They should be banned!
I like eating too much.
In some of the darkest corners of the Internet lurk websites that actually promote eating disorders.
Users post pictures of gaunt celebrities to motivate each other to strive for emaciation, calling it "thinspiration." They offer tips on how to lose weight and how to hide the disease from loved ones. Some even personify anorexia and bulimia as supreme beings Ana and Mia — goddesses meant to be worshiped and pleased.
A new study, published in the June 17 edition of the American Journal of Public Health, analyzes 180 of these sites, represents the most comprehensive survey of the phenomenon to date. Researchers found that most of the sites had interactive features and were more sophisticated in cutivating user communities than such sites were in their earlier days.
"It's important to know what's out there — especially in this ever-changing media environment," says the study’s lead author Dina L.G. Borzekowski, who researches the influence of media on children's health at Johns Hopkins University.
Earlier studies have found sites like these could hurt young peoples' self esteem, quality of life and prolong the duration of eating disorders.
Of the sites Borzekowski's team evaluated, 79 percent were interactive. These sites let users communicate with each other or use weight-loss tools, such as body mass index calculators.

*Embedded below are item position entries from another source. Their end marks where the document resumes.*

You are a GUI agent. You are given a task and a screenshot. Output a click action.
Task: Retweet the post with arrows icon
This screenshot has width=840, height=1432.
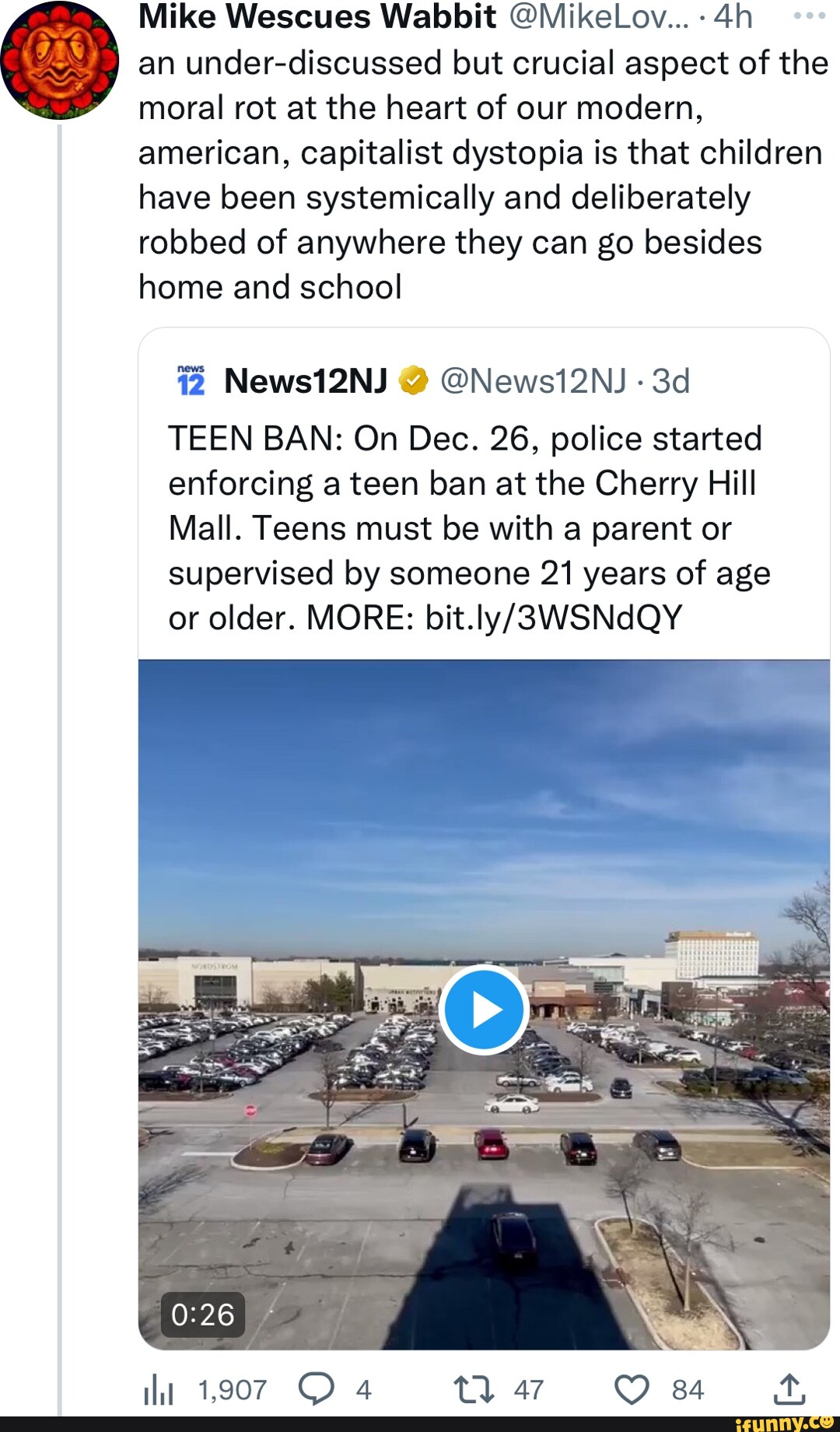(x=474, y=1389)
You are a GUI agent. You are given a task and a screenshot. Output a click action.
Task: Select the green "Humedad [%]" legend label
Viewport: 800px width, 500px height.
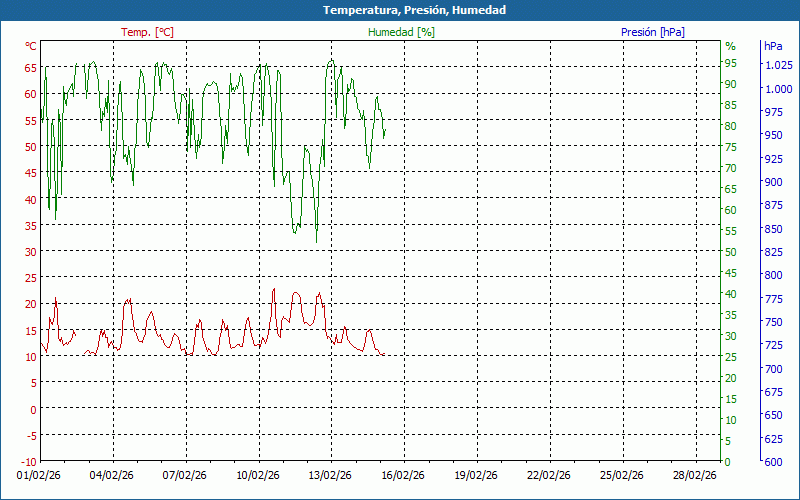pos(401,32)
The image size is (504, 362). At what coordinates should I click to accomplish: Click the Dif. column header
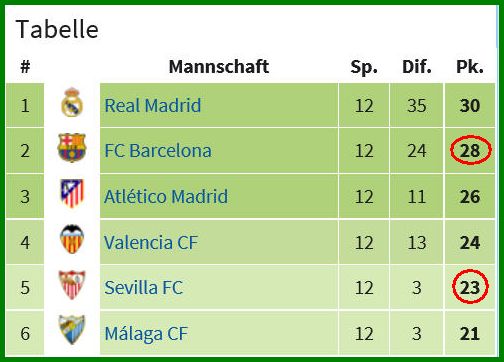417,67
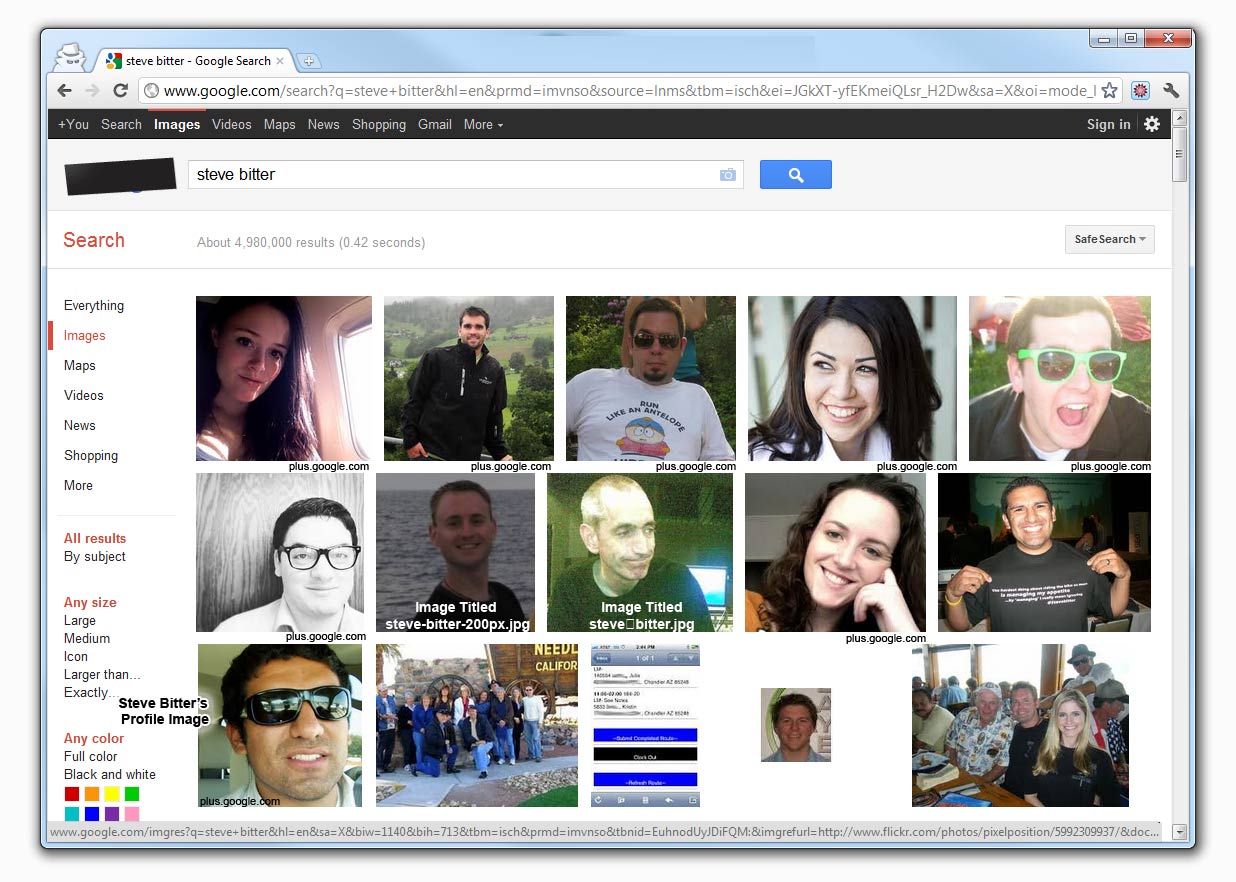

Community is an important aspect of these sites, Borzekowski says. "I think one of the issues for people who are suffering from these disorders is that they feel extremely isolated — that there are few people who they can speak to about what they're thinking and what they're doing," she says.
And these sites are making it easier for eating disorder sufferers to congregate. When these websites started showing up in the late 1990s, they didn't have some of the capabilities they do now.
"They're much more interactive," Borzekowski says. Some websites allow users to post not only comments but also artwork, poetry and even video files.
Borzekowski says her research is only a snapshot of what's out there and that the landscape keeps changing. Now, people are using Twitter and other social networking sites to promote disease, she says.
The paper concludes that "attempts could be made to regulate pro-eating disorder sites," while acknowledging abundant challenges to doing so.
Websites That Encourage Eating Disorders Grow More Sophisticated : NPR
Countering The Online World Of 'Pro-Anorexia' : NPR
They should be banned!
Galactic Knights - Iconic characters and costumes -www.galacticknights.co.uk
Check out the poems in Poetry Corner, Art & Literature thread.
Pro-ana sites are dreck, but the internet is a wild west zone. It would probably be easier to get net-nannies to filter them than to get rid of the sites. Adults have the right to looked at fucked up stuff online. Parents should just have ways to block it.
Banning stuff is not sustainable in the long run; in a way it may even be counter-productive. We'd do better to equip children with a capacity for judgement, discernment and a sense of self preservation and self respect.
Regarding food related disorders ... Well, there is a lot to be said for make food less of a battleground, eating as part of a family as often as possible where the food is but an accompaniment to sharing the events of the day, enjoying each others successes and commiserating with the flops; acknowledging the value and worth of each and every member of the group by the act of sharing.